(TASK DATA)
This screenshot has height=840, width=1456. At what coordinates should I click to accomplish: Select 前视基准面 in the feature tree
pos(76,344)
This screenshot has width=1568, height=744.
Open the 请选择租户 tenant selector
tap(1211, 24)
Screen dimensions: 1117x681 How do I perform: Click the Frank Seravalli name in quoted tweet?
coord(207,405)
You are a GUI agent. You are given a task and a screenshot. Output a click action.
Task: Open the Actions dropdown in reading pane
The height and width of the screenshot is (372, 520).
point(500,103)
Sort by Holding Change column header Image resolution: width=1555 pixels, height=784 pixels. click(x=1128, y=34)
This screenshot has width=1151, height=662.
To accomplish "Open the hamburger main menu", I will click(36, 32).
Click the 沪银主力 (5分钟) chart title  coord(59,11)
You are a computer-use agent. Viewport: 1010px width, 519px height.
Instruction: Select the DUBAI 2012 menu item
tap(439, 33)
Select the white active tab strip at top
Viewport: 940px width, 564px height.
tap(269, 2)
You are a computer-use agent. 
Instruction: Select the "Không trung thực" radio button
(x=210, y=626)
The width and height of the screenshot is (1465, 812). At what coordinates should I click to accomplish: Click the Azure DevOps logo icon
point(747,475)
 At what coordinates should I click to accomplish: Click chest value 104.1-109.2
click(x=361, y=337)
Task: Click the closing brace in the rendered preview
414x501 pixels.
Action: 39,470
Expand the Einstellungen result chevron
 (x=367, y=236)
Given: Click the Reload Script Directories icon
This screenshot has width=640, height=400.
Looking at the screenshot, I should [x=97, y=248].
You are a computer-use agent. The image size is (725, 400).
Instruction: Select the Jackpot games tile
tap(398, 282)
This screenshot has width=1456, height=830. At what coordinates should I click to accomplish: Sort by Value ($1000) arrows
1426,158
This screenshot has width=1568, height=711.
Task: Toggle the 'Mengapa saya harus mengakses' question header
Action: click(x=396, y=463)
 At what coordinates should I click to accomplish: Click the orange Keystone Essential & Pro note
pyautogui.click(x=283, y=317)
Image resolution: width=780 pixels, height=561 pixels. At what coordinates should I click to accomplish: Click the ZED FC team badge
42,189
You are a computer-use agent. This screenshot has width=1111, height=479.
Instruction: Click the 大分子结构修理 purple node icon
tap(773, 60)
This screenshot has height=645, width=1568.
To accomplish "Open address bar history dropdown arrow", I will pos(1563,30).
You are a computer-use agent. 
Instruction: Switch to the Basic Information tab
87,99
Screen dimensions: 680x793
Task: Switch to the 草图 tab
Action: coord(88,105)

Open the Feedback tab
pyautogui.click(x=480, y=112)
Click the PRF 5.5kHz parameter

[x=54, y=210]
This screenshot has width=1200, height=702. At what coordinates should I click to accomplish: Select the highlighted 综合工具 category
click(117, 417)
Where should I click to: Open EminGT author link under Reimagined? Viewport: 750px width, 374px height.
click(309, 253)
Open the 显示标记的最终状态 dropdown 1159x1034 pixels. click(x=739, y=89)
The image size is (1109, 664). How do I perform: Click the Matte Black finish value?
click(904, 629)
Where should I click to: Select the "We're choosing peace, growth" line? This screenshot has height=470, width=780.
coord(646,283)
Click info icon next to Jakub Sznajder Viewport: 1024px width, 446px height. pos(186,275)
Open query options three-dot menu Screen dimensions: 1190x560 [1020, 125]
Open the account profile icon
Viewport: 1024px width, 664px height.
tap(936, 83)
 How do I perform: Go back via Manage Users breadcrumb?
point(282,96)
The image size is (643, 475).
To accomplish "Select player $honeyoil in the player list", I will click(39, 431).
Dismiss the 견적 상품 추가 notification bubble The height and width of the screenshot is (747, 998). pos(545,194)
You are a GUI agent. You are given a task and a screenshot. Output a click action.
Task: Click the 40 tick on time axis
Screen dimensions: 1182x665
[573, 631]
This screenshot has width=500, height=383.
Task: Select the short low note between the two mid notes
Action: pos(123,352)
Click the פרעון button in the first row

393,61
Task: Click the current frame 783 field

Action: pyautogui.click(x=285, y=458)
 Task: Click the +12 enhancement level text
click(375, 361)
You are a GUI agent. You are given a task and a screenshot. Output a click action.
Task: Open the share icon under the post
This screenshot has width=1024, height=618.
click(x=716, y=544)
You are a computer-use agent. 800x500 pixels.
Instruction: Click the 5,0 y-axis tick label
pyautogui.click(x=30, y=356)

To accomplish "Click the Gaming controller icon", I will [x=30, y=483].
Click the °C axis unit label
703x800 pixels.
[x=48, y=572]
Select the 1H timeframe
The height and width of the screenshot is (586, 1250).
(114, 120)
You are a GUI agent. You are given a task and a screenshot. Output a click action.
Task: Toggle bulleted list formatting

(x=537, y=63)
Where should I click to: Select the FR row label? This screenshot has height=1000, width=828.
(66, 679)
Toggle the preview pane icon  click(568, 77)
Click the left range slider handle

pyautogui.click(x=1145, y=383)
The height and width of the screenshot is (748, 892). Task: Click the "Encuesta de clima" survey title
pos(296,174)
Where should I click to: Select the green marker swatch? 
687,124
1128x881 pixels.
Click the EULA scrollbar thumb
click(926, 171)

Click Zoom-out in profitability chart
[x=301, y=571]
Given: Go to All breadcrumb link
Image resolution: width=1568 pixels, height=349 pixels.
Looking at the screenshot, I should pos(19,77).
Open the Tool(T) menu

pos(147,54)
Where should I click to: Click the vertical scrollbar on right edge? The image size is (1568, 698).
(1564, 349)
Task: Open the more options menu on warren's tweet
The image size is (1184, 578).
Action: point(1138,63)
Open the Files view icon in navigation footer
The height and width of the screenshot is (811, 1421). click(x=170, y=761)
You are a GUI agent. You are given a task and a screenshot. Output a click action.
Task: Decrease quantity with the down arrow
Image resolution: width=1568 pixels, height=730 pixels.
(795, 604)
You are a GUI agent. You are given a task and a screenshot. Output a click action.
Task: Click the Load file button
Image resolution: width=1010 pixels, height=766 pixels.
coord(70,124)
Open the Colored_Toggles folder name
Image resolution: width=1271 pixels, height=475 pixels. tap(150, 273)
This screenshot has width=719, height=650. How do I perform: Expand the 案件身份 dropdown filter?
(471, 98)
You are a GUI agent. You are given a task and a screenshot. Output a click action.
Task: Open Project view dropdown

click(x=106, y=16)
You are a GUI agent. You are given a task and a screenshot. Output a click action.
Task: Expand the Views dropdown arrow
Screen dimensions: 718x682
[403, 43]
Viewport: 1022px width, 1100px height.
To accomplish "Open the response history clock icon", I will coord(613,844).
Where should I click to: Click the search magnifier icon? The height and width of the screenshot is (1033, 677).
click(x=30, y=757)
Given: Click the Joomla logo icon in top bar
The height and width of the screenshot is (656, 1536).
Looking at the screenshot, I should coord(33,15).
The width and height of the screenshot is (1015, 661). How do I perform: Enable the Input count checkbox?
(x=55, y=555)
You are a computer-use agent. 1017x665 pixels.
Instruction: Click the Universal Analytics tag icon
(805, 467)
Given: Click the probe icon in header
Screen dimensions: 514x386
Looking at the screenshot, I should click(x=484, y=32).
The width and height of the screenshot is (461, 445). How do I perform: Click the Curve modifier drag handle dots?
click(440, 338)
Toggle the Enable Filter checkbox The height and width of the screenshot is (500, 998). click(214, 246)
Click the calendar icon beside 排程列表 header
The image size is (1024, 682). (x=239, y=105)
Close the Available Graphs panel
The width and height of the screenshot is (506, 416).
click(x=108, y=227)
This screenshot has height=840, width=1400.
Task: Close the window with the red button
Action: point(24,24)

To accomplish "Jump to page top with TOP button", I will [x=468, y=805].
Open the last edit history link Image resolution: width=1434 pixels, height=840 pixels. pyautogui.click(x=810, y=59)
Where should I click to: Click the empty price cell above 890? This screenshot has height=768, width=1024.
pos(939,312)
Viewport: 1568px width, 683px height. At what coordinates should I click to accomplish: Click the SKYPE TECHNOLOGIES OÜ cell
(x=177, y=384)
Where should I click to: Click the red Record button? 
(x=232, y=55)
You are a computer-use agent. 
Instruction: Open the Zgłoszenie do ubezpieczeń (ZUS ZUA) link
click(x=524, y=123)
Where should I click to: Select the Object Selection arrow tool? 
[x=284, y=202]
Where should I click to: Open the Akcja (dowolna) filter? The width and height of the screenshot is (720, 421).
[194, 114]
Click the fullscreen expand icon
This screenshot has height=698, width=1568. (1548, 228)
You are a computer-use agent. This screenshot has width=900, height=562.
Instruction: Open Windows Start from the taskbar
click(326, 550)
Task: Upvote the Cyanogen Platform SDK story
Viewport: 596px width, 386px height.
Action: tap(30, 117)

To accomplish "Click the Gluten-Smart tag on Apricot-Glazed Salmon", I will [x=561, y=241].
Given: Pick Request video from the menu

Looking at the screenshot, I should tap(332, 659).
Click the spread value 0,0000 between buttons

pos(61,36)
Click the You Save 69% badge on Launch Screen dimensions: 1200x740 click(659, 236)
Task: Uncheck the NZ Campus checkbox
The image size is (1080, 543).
(End TASK DATA)
◆ **WHAT IS REQUIRED**
Restate word for word only the lines above from the line containing "The image size is (1109, 664)." to the line containing "Click info icon", both of them included.

◆ **EXERCISE SOLUTION**
The image size is (1109, 664). How do I perform: Click the Matte Black finish value?
click(904, 629)
Where should I click to: Select the "We're choosing peace, growth" line? This screenshot has height=470, width=780.
coord(646,283)
Click info icon next to Jakub Sznajder Viewport: 1024px width, 446px height. pos(186,275)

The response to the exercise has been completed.